▸ Task details
Reproduce verbatim everything from the start of the records down to and including the line containing "The image size is (960, 416).".
Content starts
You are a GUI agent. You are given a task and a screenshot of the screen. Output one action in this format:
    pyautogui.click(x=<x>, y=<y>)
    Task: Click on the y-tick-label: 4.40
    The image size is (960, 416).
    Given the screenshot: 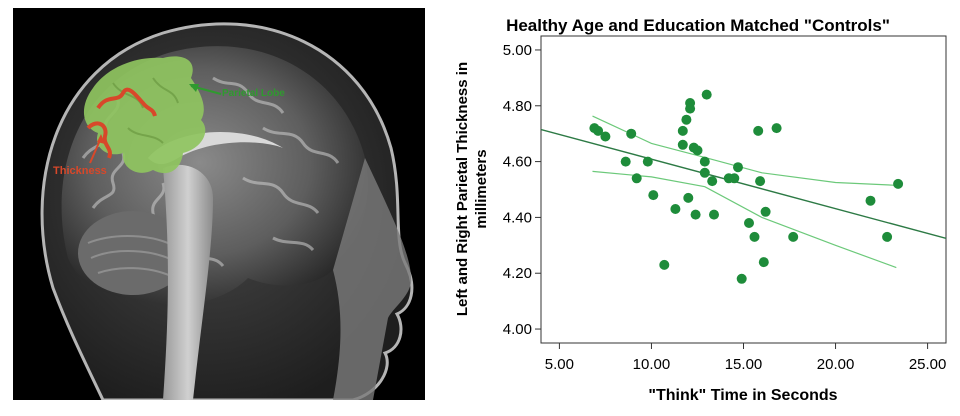 What is the action you would take?
    pyautogui.click(x=518, y=218)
Content ends
▸ Expected answer
You are a GUI agent. You are given a task and a screenshot of the screen. Output one action in this format:
    pyautogui.click(x=<x>, y=<y>)
    Task: Click on the y-tick-label: 4.40
    The image size is (960, 416).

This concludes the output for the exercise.